Discussion in 'Feeding & Watering Your Flock' started by mrmojo08, Nov 16, 2014.

  1. mrmojo08

    mrmojo08 Out Of The Brooder

    Oct 28, 2013
    Spokane, WA
    My Coop
    Has anyone out there designed a good system or method for getting water to your coop during the winter?

    I have an outdoor faucet on the house that is about 30' from the coop. I've looked at using heated hose, but have concern about using the faucet at all in the event the faucet freezes, or worse, the pipes in the house freeze. Right now I have the faucet insulated with a styrofoam cover.

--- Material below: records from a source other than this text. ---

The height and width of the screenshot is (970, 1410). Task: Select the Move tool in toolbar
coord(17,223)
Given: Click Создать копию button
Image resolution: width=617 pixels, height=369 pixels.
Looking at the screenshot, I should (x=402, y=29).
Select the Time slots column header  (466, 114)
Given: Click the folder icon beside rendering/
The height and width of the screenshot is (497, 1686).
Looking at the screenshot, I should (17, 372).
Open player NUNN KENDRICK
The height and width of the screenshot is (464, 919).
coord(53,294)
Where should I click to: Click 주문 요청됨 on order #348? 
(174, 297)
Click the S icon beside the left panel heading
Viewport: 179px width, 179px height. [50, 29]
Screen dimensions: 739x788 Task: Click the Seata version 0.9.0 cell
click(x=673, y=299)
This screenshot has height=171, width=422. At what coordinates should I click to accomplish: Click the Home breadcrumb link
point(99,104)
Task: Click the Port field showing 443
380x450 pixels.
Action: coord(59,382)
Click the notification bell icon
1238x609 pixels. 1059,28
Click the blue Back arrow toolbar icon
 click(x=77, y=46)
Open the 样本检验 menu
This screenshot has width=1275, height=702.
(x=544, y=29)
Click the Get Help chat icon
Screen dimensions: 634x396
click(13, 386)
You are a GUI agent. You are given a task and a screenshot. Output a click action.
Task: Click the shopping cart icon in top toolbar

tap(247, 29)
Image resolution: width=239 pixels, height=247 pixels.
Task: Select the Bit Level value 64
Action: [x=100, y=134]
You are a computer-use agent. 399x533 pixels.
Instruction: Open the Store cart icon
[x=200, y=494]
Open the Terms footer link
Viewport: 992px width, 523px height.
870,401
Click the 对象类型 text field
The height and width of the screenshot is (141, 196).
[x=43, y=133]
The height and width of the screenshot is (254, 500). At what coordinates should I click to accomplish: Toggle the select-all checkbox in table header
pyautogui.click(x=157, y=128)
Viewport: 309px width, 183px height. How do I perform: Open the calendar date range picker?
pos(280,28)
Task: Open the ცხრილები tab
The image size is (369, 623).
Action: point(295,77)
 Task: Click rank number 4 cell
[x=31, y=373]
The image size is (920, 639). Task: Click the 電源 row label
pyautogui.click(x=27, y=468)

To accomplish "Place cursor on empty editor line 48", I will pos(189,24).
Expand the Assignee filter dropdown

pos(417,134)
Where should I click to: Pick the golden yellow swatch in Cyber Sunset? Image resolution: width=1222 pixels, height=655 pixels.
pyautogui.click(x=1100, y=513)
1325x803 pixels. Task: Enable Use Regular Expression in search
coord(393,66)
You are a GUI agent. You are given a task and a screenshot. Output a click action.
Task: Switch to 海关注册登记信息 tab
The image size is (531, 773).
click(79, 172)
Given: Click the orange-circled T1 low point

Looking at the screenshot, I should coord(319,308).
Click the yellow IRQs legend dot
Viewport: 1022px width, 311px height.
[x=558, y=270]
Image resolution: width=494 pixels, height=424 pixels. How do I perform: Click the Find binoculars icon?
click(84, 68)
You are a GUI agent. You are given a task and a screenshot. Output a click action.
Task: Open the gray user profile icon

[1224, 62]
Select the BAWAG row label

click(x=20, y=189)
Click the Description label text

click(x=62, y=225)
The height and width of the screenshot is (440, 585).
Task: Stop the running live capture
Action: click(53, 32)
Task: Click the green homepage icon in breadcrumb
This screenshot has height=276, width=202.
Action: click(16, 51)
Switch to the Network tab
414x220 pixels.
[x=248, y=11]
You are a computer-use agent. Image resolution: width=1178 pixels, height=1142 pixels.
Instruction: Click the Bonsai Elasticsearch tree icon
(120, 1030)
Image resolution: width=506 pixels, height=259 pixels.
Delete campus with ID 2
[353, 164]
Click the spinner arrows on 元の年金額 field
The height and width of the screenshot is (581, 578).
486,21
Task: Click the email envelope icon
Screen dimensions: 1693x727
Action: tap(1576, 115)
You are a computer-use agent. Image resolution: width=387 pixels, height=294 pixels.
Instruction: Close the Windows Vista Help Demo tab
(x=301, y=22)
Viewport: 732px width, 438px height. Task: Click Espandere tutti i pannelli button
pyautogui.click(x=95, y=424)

    Any suggestions would be appreciated! Thanks!
  2. woody1

    woody1 Chillin' With My Peeps

    Dec 8, 2010
    Just North of the PRK
    I'm sure you don't want to hear this but the only way I know to solve your problem is to run an underground waterline to your coop. You'll also want to have power there too.
  3. Eagleeyeice

    Eagleeyeice Chillin' With My Peeps

    In this case, where you are located REALLY matters.
    Here in southern wisconsin and places farther north the water laterals going to our houses FROZE, and they are buried 6" deep.
    Keep that in mind.
  4. JackE

    JackE Chillin' With My Peeps

    Apr 26, 2010
    North Eastern Md.
    My method, two 21/2 gal water founts, and my two feet. Every morning, I'll fill and carry one out to the coop, exchange with the other, bring the other one back to the house. Rinse, repeat. And I have to go about 150', OH, the humanity.
  5. mrmojo08

    mrmojo08 Out Of The Brooder

    Oct 28, 2013
    Spokane, WA
    My Coop
    :) The bucket has always been the most reliable. I'm trying to simplify the water delivery to the coop for when we're out of town and have someone watching the chickens for us. Btw, I live in Spokane, WA and our winter has brought on some very cold temps already. About 15 degrees F on my way to work today.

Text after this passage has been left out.